Make a U-turn and retrace to the Junction. Then straight onto Mines Road, which would have been a right turn straight off Del Puerto Canyon. We’ve seen Lawrence’s goldfinches around the fire station across the roas from the cafe. Follow Mines Road all the way to Livermore, and after that you’re on your own.

This route is a sort of California microcosm, through grasslands, chaparral, a piece of very desertlike land with junipers and blazing stars and such, sparse young-oak forest, gray pine and liveoak forest, more chaparral, and farmland/grassland/woods. It follows the creek, and has enough pull-offs to keep the frustration to a minumum.
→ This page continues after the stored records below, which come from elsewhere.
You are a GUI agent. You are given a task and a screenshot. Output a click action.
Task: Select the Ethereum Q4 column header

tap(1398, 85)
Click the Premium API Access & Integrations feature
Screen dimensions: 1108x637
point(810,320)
Lots of birds—we go there to see the orioles and kingbirds and Costa’s hummers, golden eagles, assorted hawks, magpies, lots more —once or twice we had a roadrunner. Also had a midday bat one year, a pallid bat rousted from its cave by a flock of swallows looking for nesting sites.

Snakes—one year we were there on Holy Saturday, and we saw snakes galore on the road. We knew there would be a herd of holiday picnickers coming through, so we kept stopping and shooing them off the road: garter snakes, a kingsnake, and a gopher snake who was logy enough that I could grab him. I picked him up and he wrapped around my arm and did that thing they do, vibrating the tail so it seems to rattle in the dry grass. This makes the whole snake vibrate—how nifty, a snake that purrs! If we’d had a pillowcase in the car, that snake would’ve come home with me, I was so smitten.

It’s good to stop at just about every pull-off, whether you have a traffic train behind you or not, because every spot along the road is so different. Take binocs even if you just want to see flowers, because lots are on the other side of the creek or behind forbiddingly posted fences.

Once in Livermore, we take 580 home, and if by chance we haven’t had lunch, there’s an In-n-Out by the freeway. Almost reconciles one to civilization. I say “almost” because it does get depressing seeing all the housing and paving metastasizing around Livermore, where there used to be honest habitat.

I could go on for screens and screens about the flower show there, but see for yourself. Be sure to look up, both for birds and for hills brushed with color, right from the start of the road.